Yeah, not entirely sure I’m doing it right (only using it for “big” lifts and higher reps for accessory) but so far it’s been great. You got a link for Pavel’s take, or care to share how you did it?

[quote]WhiteFlash wrote:

[quote]T3hPwnisher wrote:

[quote]WhiteFlash wrote:
Think it was Charles Staley that wrote about the 3-5 program. That’s 3-5 sets of 3-5 reps 3-5 days a week. Have recently incorporated that for my big lifts, and program assistance work around that. So far, so good.[/quote]

Pavel Tsastouline was also big on the 3-5 program. Was like THE program for me. Really turned my lifting around.[/quote]

Yeah, not entirely sure I’m doing it right (only using it for “big” lifts and higher reps for accessory) but so far it’s been great. You got a link for Pavel’s take, or care to share how you did it?[/quote]

No link from Pavel, I only know it from his book “Beyond Bodybuilding”

[quote]T3hPwnisher wrote:

[quote]WhiteFlash wrote:

[quote]T3hPwnisher wrote:

[quote]WhiteFlash wrote:
Think it was Charles Staley that wrote about the 3-5 program. That’s 3-5 sets of 3-5 reps 3-5 days a week. Have recently incorporated that for my big lifts, and program assistance work around that. So far, so good.[/quote]

Pavel Tsastouline was also big on the 3-5 program. Was like THE program for me. Really turned my lifting around.[/quote]

Yeah, not entirely sure I’m doing it right (only using it for “big” lifts and higher reps for accessory) but so far it’s been great. You got a link for Pavel’s take, or care to share how you did it?[/quote]

No link from Pavel, I only know it from his book “Beyond Bodybuilding”

[/quote]

That’s awesome, dude. Thanks.

For a write up on the program:

The basic premise is to take 3-5 movements, train them for 3-5 sets of 3-5 reps with 3-5 minutes of rest between sets, train the same movements no more than every 3-5 days.

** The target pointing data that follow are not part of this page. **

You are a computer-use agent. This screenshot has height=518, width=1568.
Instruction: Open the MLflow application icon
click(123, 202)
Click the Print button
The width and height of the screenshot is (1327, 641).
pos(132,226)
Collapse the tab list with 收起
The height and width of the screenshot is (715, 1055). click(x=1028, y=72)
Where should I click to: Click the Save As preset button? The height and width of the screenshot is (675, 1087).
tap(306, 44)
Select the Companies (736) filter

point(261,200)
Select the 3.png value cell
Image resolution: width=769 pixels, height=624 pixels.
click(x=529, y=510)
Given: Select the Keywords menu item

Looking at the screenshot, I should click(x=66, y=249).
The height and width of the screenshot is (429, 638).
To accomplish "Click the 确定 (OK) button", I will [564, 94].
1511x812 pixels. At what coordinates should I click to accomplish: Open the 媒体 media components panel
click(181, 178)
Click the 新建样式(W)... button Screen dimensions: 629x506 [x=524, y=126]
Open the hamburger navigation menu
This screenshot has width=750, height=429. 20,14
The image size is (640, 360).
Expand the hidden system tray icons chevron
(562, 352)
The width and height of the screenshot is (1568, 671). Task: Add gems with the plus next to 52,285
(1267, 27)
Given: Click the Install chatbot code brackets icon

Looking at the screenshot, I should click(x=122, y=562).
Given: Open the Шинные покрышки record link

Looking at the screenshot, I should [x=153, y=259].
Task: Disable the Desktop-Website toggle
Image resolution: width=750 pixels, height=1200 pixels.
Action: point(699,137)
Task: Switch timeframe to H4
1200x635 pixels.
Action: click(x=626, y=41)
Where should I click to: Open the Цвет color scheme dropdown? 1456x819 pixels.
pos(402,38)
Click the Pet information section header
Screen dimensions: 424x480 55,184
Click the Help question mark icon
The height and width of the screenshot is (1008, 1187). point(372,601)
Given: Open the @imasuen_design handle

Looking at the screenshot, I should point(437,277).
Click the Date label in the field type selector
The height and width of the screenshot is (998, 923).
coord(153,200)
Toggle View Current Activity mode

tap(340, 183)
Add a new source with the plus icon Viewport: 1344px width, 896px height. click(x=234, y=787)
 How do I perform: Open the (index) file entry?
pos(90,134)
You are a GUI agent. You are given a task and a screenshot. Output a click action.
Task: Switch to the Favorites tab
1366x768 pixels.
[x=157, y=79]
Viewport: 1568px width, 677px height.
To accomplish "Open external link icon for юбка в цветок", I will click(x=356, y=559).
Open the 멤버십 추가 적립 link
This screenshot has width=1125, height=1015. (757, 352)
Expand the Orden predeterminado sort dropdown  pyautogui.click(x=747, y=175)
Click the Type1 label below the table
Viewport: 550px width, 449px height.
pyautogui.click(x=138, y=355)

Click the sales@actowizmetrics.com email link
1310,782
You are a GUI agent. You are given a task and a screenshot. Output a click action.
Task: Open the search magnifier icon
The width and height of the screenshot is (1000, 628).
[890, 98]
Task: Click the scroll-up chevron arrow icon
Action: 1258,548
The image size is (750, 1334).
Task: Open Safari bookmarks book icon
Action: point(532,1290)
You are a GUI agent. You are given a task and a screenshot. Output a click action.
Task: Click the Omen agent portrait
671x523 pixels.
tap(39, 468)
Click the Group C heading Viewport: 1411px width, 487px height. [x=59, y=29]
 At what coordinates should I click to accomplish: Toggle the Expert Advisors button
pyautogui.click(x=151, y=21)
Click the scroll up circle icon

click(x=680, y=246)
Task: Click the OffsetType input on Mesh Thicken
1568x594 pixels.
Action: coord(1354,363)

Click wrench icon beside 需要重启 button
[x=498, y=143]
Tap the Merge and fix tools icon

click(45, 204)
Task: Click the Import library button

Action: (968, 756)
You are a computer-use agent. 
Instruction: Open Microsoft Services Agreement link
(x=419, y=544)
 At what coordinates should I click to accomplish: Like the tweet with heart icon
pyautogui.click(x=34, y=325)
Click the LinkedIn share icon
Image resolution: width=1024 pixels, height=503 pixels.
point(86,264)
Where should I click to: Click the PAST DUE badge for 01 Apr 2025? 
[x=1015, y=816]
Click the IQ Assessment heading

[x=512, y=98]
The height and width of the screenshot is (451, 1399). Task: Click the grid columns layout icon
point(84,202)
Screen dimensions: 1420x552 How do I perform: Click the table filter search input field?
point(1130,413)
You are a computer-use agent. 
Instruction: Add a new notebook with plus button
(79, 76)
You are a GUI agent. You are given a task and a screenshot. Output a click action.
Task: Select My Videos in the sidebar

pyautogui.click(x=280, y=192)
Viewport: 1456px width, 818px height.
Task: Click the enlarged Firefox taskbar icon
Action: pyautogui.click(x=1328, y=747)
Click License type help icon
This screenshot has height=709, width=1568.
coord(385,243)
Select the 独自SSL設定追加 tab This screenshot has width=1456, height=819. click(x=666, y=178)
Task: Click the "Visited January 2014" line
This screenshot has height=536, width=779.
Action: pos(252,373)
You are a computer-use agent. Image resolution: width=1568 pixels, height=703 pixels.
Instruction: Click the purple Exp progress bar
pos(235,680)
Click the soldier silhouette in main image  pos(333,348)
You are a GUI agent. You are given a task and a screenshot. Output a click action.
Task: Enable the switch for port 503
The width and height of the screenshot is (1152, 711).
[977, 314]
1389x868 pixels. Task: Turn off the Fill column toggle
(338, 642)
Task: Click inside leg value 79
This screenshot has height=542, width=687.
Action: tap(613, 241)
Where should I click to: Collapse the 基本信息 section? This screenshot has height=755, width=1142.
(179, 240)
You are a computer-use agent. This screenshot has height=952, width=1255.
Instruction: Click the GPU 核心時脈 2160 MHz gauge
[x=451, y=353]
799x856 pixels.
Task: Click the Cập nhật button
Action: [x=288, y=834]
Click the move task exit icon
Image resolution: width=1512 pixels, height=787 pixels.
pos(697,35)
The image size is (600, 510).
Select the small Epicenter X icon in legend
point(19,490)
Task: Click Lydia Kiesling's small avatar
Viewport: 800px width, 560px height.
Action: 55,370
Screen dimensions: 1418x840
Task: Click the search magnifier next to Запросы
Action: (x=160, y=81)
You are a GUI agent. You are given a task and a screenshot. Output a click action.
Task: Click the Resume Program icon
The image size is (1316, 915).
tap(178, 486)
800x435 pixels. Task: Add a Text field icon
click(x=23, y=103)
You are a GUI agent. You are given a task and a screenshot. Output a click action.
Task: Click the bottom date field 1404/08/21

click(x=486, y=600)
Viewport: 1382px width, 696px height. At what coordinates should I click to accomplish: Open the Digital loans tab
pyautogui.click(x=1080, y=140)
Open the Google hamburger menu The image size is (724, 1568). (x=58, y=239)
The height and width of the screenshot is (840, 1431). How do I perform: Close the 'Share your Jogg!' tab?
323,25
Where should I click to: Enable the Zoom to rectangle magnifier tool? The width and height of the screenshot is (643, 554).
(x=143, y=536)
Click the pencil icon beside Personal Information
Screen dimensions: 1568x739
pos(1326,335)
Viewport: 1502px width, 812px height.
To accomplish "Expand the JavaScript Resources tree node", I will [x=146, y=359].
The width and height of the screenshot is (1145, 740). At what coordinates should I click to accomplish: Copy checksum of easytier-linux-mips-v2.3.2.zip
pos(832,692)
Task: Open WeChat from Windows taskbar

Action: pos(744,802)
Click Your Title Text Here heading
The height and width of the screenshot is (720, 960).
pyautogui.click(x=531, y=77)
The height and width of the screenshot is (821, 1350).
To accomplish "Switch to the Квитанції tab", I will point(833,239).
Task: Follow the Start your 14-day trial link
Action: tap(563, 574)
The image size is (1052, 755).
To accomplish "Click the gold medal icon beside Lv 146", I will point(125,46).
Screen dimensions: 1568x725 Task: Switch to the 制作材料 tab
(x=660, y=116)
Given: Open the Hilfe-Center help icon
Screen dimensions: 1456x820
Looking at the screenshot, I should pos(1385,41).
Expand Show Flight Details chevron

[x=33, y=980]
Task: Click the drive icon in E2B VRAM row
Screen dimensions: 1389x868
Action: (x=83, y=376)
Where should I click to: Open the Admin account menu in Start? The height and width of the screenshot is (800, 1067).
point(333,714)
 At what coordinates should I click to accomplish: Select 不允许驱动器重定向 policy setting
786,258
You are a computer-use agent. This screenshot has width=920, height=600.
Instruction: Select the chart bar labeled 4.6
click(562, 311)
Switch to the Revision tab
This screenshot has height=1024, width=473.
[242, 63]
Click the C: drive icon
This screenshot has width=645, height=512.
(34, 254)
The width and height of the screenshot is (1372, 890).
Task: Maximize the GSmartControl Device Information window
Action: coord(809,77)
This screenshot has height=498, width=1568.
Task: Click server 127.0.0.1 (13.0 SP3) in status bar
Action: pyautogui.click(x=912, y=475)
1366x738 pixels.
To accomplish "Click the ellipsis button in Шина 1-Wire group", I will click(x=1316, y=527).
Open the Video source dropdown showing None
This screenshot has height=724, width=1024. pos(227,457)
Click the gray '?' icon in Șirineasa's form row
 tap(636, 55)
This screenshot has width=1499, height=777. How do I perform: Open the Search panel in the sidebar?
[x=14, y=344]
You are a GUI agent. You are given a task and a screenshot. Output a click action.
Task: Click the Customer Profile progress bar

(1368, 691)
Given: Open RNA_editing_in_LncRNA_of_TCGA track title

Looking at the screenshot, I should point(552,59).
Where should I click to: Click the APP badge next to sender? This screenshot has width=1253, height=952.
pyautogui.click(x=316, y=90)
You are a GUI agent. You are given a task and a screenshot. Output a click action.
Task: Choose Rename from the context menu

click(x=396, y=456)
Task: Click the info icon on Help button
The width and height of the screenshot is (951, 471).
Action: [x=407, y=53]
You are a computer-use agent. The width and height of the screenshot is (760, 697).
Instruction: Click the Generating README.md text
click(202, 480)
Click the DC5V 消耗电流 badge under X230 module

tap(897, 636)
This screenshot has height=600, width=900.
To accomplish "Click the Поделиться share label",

You can pick 2 different groups of 3-5 movements and switch off every training day if you wanna train 3 days a week.

For example:

Day A:
Squat
Bench
Pull-up

Day B:
Deadlift
Overhead press
Bent over row

Basically, pick a lower body movement, a horizontal push and a vertical pull one day, and then vise versa for the other day. You can throw in some beach work if you want, or do some heavy grip and neck work for your other 2 movements, or just keep it at those 3.

Start with a weight you can do for 3-5 reps on the first set, and then for the other sets, do as much weight as you can. The first day it might look something like:

5,4,3,3,3

For a total of 18 reps. The next time you train the movement, try for at least 1 more total rep.

Every 3rd week, deload for 2 workouts by only using 70% of the volume and keeping the weight the same.

1 Like

[quote]Rock978 wrote:

[quote]asooneyeonig wrote:
i remember watching dan john’s intervention video. he states that all great strength programs have something in common. that the main lift you do 15-25 reps for the workout. what rep scheme you use is up to you. just use the setup that you will try the hardest on. [/quote]

This 15-25 reps per workout is a pretty useless generalization, and just not true. Good luck doing 15-25 working reps on any kind of max effort workout, the staple of several “great strength programs.”[/quote]

I would argue that the 15-25 is where you build your strength and max effort type exercises are more for peaking your strength.